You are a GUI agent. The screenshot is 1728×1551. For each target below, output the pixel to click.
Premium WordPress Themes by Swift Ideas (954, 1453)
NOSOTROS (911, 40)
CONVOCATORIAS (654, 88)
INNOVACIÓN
-=-=-
What is needed: Count the lines in the records above that contain the string "each". Case counts, so give only the number.

Final result: 1